Ligand Field Theory of Ni(II) Complexes. II. Electronic Spectra and Structure of Some Paramagnetic Chelates

Abstract

An assignment of the observed absorption spectra is made for each of six paramagnetic Ni(II) chelates studied, based on the energy levels calculated for the Ni(II) ion from an electrostatic model of the complex. The best assignments, in each case, give reasonably good qualitative and quantitative agreement, explaining the number and relative intensities of the triplet‐triplet and triplet‐singlet transitions and giving maximum error of 30% when compared with the observed positions of maximum intensity.

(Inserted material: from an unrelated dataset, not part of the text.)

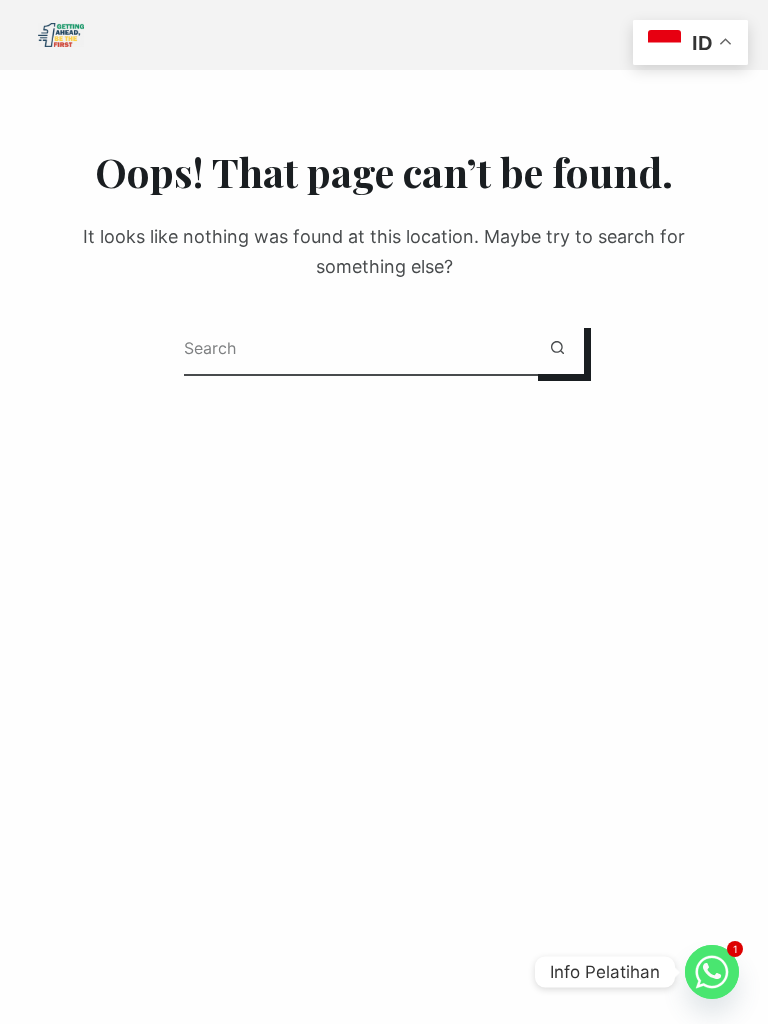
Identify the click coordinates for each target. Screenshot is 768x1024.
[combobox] (357, 347)
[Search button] (557, 347)
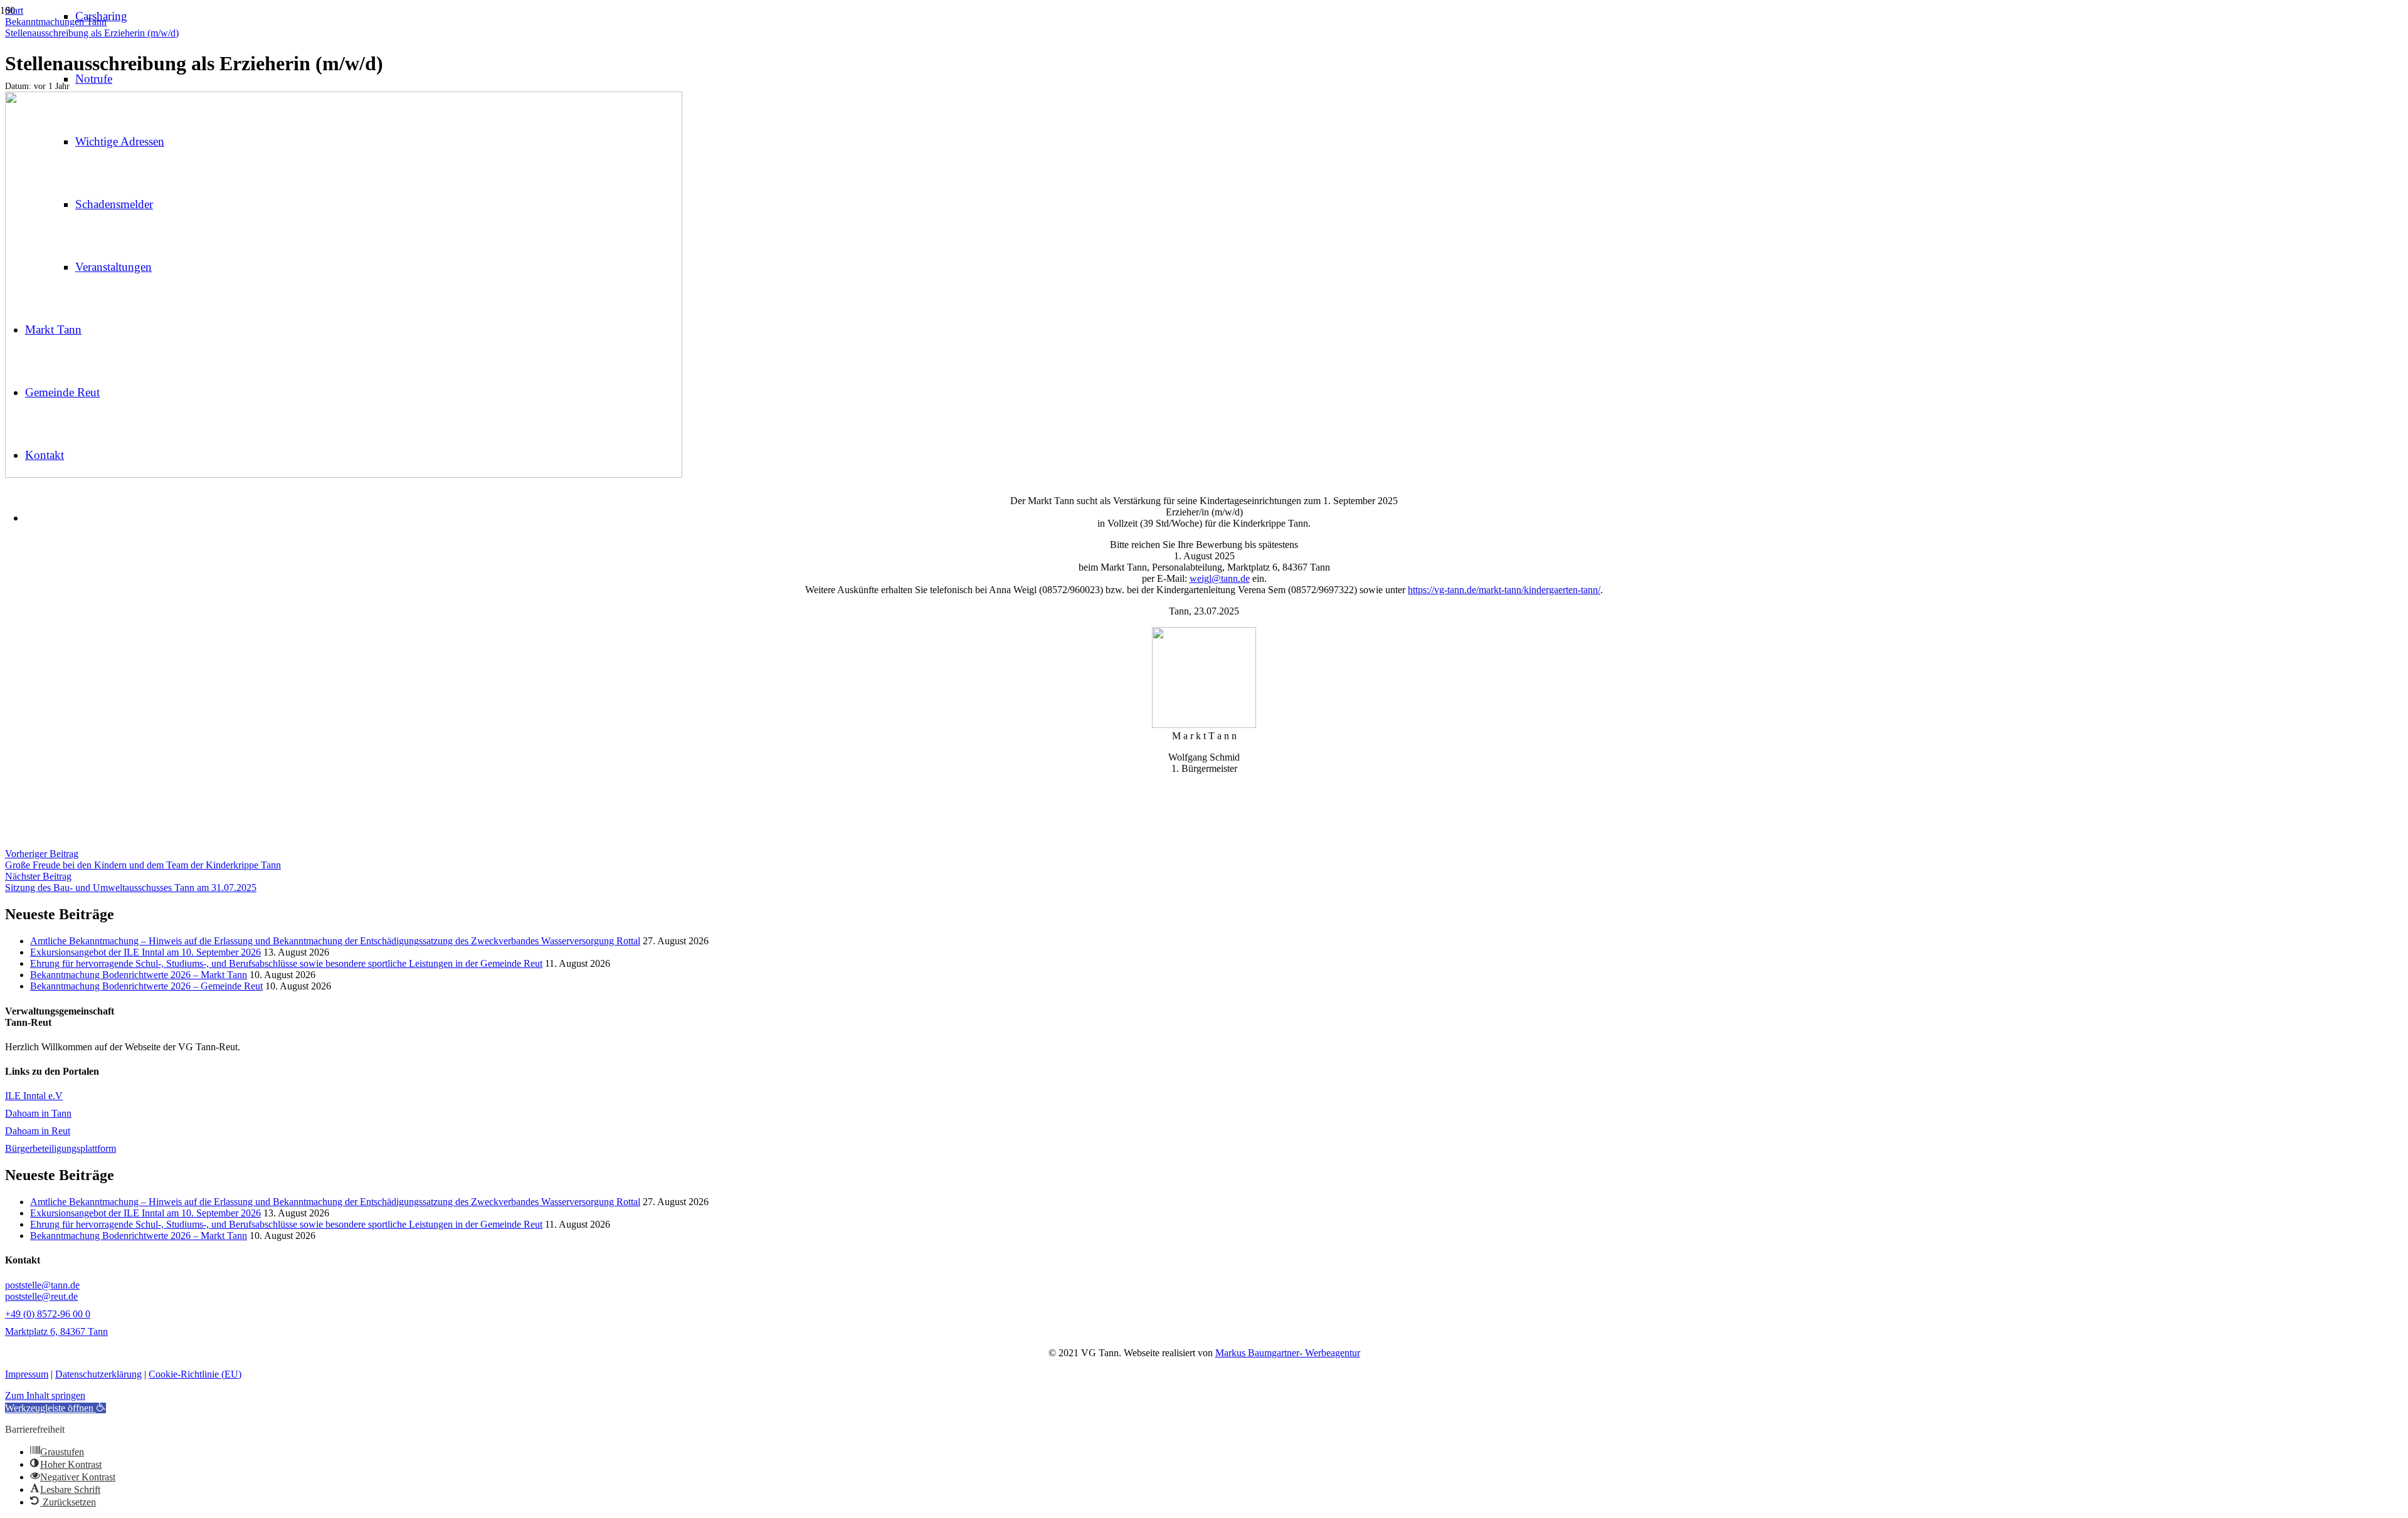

The consistency and relative significance of the values of the effective dipole moments used for the different coordinating oxygen and nitrogen atoms is demonstrated in several specific assignments. For the chelates of unknown structure and coordination, a comparison of various possible assignments enables structural predictions, while the chelates of known structures are given reasonable assignments with their appropriate configurations. The sensitivity of the assignments to the assumed structures allowed the general conclusion to be drawn that significantly better results are obtained if unequal effective dipole moments of different ligands are used, rather than one average value. For example, all six coordinated chelates with mixed ligands were given better assignments in tetragonal or trans‐planar symmetry than octahedral symmetry. It is felt that this study demonstrates the scope of the electrostatic model of the complex ion and justifies its use to explain and predict properties of the complex molecule associated with the central ion.